__Your assignment__:
Pictures aside, reproduce exactly and only the lines below, starting at the one containing "424x243 pixels." and ending at the last line.

__Material provided__:
---*---

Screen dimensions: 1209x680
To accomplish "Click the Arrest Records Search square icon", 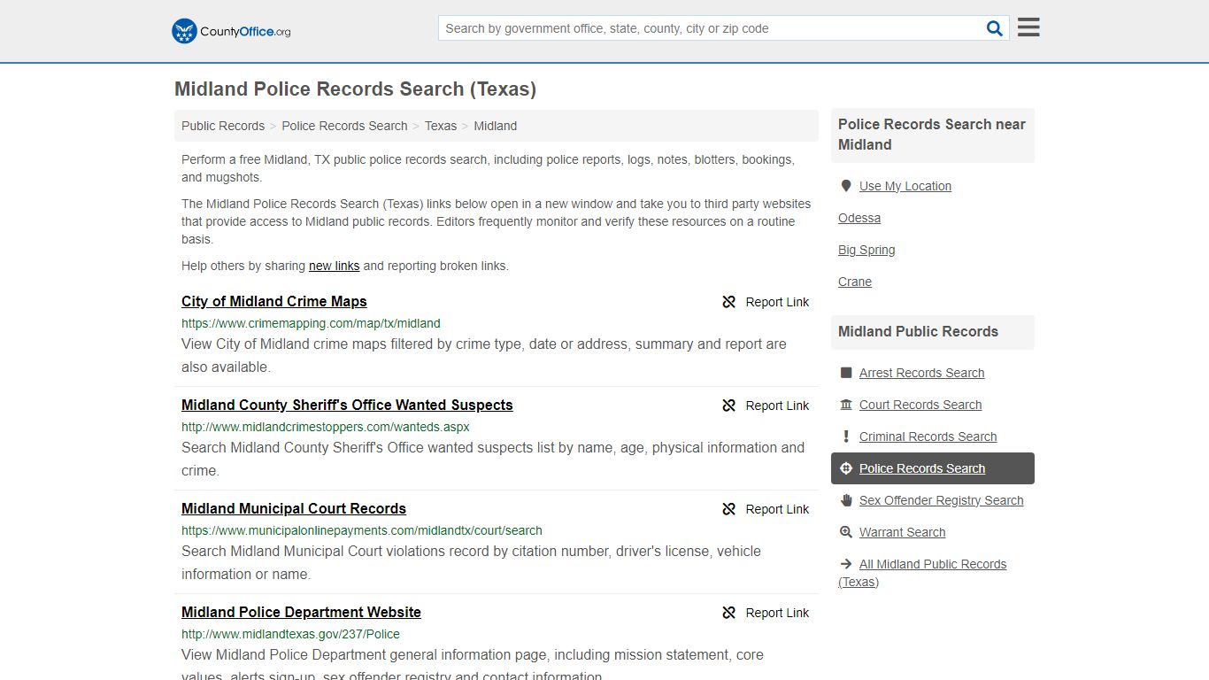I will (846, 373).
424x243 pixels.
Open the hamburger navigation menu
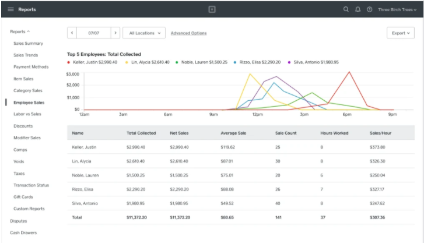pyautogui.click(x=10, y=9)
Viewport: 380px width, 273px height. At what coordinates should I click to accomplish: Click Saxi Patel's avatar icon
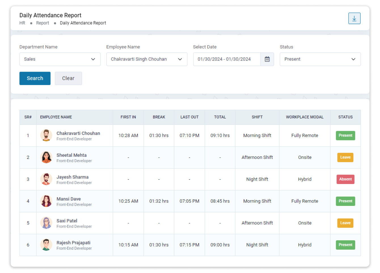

---*---

__Response area__:
424x243 pixels.
Open the hamburger navigation menu
pyautogui.click(x=10, y=9)
Viewport: 380px width, 273px height. At what coordinates should I click to accomplish: Click Saxi Patel's avatar icon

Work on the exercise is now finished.